- [Entries provided]
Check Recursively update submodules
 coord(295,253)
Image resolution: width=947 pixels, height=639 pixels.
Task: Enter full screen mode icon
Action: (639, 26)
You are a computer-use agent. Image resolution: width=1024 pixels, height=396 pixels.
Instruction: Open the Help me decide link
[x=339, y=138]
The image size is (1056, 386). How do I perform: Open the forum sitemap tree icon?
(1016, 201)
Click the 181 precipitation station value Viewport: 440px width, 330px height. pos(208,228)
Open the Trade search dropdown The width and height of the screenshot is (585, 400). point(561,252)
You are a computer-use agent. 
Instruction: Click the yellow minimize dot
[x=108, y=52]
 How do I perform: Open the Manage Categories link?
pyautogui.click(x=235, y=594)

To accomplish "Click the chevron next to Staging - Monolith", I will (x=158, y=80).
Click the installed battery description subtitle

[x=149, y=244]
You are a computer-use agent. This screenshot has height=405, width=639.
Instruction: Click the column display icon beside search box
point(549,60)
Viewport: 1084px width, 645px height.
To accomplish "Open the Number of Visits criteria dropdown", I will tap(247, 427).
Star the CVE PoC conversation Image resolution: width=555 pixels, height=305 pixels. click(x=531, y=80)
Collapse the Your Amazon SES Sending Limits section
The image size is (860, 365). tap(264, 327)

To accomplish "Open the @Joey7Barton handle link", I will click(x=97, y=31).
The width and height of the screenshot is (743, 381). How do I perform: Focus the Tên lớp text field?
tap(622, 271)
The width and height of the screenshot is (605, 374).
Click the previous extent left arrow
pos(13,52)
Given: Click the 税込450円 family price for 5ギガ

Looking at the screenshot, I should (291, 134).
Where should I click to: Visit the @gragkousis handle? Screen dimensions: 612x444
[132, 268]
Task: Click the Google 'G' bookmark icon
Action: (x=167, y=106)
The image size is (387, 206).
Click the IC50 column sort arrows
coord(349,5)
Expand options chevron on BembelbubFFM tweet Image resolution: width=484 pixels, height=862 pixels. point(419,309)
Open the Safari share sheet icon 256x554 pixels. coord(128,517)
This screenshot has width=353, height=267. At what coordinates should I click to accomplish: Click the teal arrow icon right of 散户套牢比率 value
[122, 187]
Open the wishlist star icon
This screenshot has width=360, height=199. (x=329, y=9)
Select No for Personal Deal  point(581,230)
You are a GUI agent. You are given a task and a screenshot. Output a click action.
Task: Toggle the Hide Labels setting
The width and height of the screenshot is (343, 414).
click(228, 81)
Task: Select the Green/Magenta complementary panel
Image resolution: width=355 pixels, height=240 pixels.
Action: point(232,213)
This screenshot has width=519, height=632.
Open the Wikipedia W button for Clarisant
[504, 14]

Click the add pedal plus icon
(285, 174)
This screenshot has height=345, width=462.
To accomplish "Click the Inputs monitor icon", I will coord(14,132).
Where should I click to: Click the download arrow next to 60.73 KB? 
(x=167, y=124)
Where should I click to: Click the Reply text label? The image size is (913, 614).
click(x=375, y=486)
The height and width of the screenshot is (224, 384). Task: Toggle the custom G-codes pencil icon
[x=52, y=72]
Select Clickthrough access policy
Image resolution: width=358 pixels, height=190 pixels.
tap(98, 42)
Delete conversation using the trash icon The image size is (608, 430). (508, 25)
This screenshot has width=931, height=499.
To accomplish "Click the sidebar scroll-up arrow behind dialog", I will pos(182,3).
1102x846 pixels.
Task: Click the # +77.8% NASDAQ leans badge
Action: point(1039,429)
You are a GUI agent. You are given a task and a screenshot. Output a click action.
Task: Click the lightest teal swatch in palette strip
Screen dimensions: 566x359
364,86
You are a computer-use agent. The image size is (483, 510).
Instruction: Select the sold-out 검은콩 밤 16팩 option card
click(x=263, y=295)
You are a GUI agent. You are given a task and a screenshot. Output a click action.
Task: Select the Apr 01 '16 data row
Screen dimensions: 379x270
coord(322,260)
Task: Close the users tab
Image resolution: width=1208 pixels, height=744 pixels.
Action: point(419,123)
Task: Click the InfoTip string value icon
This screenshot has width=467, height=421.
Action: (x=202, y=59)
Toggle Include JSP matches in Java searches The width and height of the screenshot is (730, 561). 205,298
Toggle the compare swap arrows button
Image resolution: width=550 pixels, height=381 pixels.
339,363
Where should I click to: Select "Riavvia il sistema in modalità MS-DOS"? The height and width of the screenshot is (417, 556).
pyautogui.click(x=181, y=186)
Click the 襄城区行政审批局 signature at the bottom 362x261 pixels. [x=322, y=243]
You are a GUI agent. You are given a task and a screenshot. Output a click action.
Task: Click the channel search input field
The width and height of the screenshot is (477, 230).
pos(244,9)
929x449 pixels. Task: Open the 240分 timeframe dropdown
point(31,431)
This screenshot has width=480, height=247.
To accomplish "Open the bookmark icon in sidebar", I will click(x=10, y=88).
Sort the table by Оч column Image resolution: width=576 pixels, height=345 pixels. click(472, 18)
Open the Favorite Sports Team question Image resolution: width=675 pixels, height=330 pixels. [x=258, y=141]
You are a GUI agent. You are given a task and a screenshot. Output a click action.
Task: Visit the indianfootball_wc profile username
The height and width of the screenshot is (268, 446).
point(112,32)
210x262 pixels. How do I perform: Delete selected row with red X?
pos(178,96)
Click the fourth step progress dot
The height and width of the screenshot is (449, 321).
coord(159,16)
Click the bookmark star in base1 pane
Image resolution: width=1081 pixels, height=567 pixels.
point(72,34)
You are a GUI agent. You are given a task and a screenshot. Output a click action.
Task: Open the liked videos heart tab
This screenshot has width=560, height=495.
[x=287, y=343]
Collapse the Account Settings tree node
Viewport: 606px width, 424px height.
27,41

- [Problem details] The records shown earlier should all be returned verbatim.

- [Answer to the exercise]
Check Recursively update submodules
 coord(295,253)
Image resolution: width=947 pixels, height=639 pixels.
Task: Enter full screen mode icon
Action: (639, 26)
You are a computer-use agent. Image resolution: width=1024 pixels, height=396 pixels.
Instruction: Open the Help me decide link
[x=339, y=138]
The image size is (1056, 386). How do I perform: Open the forum sitemap tree icon?
(1016, 201)
Click the 181 precipitation station value Viewport: 440px width, 330px height. pos(208,228)
Open the Trade search dropdown The width and height of the screenshot is (585, 400). point(561,252)
You are a computer-use agent. 
Instruction: Click the yellow minimize dot
[x=108, y=52]
 How do I perform: Open the Manage Categories link?
pyautogui.click(x=235, y=594)

To accomplish "Click the chevron next to Staging - Monolith", I will (x=158, y=80).
Click the installed battery description subtitle

[x=149, y=244]
You are a computer-use agent. This screenshot has height=405, width=639.
Instruction: Click the column display icon beside search box
point(549,60)
Viewport: 1084px width, 645px height.
To accomplish "Open the Number of Visits criteria dropdown", I will tap(247, 427).
Star the CVE PoC conversation Image resolution: width=555 pixels, height=305 pixels. click(x=531, y=80)
Collapse the Your Amazon SES Sending Limits section
The image size is (860, 365). tap(264, 327)

To accomplish "Open the @Joey7Barton handle link", I will click(x=97, y=31).
The width and height of the screenshot is (743, 381). How do I perform: Focus the Tên lớp text field?
tap(622, 271)
The width and height of the screenshot is (605, 374).
Click the previous extent left arrow
pos(13,52)
Given: Click the 税込450円 family price for 5ギガ

Looking at the screenshot, I should (291, 134).
Where should I click to: Visit the @gragkousis handle? Screen dimensions: 612x444
[132, 268]
Task: Click the Google 'G' bookmark icon
Action: (x=167, y=106)
The image size is (387, 206).
Click the IC50 column sort arrows
coord(349,5)
Expand options chevron on BembelbubFFM tweet Image resolution: width=484 pixels, height=862 pixels. point(419,309)
Open the Safari share sheet icon 256x554 pixels. coord(128,517)
This screenshot has width=353, height=267. At what coordinates should I click to accomplish: Click the teal arrow icon right of 散户套牢比率 value
[122, 187]
Open the wishlist star icon
This screenshot has width=360, height=199. (x=329, y=9)
Select No for Personal Deal  point(581,230)
You are a GUI agent. You are given a task and a screenshot. Output a click action.
Task: Toggle the Hide Labels setting
The width and height of the screenshot is (343, 414).
click(228, 81)
Task: Select the Green/Magenta complementary panel
Image resolution: width=355 pixels, height=240 pixels.
Action: point(232,213)
This screenshot has width=519, height=632.
Open the Wikipedia W button for Clarisant
[504, 14]

Click the add pedal plus icon
(285, 174)
This screenshot has height=345, width=462.
To accomplish "Click the Inputs monitor icon", I will coord(14,132).
Where should I click to: Click the download arrow next to 60.73 KB? 
(x=167, y=124)
Where should I click to: Click the Reply text label? The image size is (913, 614).
click(x=375, y=486)
The height and width of the screenshot is (224, 384). Task: Toggle the custom G-codes pencil icon
[x=52, y=72]
Select Clickthrough access policy
Image resolution: width=358 pixels, height=190 pixels.
tap(98, 42)
Delete conversation using the trash icon The image size is (608, 430). (508, 25)
This screenshot has width=931, height=499.
To accomplish "Click the sidebar scroll-up arrow behind dialog", I will pos(182,3).
1102x846 pixels.
Task: Click the # +77.8% NASDAQ leans badge
Action: point(1039,429)
You are a GUI agent. You are given a task and a screenshot. Output a click action.
Task: Click the lightest teal swatch in palette strip
Screen dimensions: 566x359
364,86
You are a computer-use agent. The image size is (483, 510).
Instruction: Select the sold-out 검은콩 밤 16팩 option card
click(x=263, y=295)
You are a GUI agent. You are given a task and a screenshot. Output a click action.
Task: Select the Apr 01 '16 data row
Screen dimensions: 379x270
coord(322,260)
Task: Close the users tab
Image resolution: width=1208 pixels, height=744 pixels.
Action: point(419,123)
Task: Click the InfoTip string value icon
This screenshot has width=467, height=421.
Action: (x=202, y=59)
Toggle Include JSP matches in Java searches The width and height of the screenshot is (730, 561). 205,298
Toggle the compare swap arrows button
Image resolution: width=550 pixels, height=381 pixels.
339,363
Where should I click to: Select "Riavvia il sistema in modalità MS-DOS"? The height and width of the screenshot is (417, 556).
pyautogui.click(x=181, y=186)
Click the 襄城区行政审批局 signature at the bottom 362x261 pixels. [x=322, y=243]
You are a GUI agent. You are given a task and a screenshot. Output a click action.
Task: Click the channel search input field
The width and height of the screenshot is (477, 230).
pos(244,9)
929x449 pixels. Task: Open the 240分 timeframe dropdown
point(31,431)
This screenshot has width=480, height=247.
To accomplish "Open the bookmark icon in sidebar", I will click(x=10, y=88).
Sort the table by Оч column Image resolution: width=576 pixels, height=345 pixels. click(472, 18)
Open the Favorite Sports Team question Image resolution: width=675 pixels, height=330 pixels. [x=258, y=141]
You are a GUI agent. You are given a task and a screenshot. Output a click action.
Task: Visit the indianfootball_wc profile username
The height and width of the screenshot is (268, 446).
point(112,32)
210x262 pixels. How do I perform: Delete selected row with red X?
pos(178,96)
Click the fourth step progress dot
The height and width of the screenshot is (449, 321).
coord(159,16)
Click the bookmark star in base1 pane
Image resolution: width=1081 pixels, height=567 pixels.
point(72,34)
You are a GUI agent. You are given a task and a screenshot. Output a click action.
Task: Open the liked videos heart tab
This screenshot has width=560, height=495.
[x=287, y=343]
Collapse the Account Settings tree node
Viewport: 606px width, 424px height.
27,41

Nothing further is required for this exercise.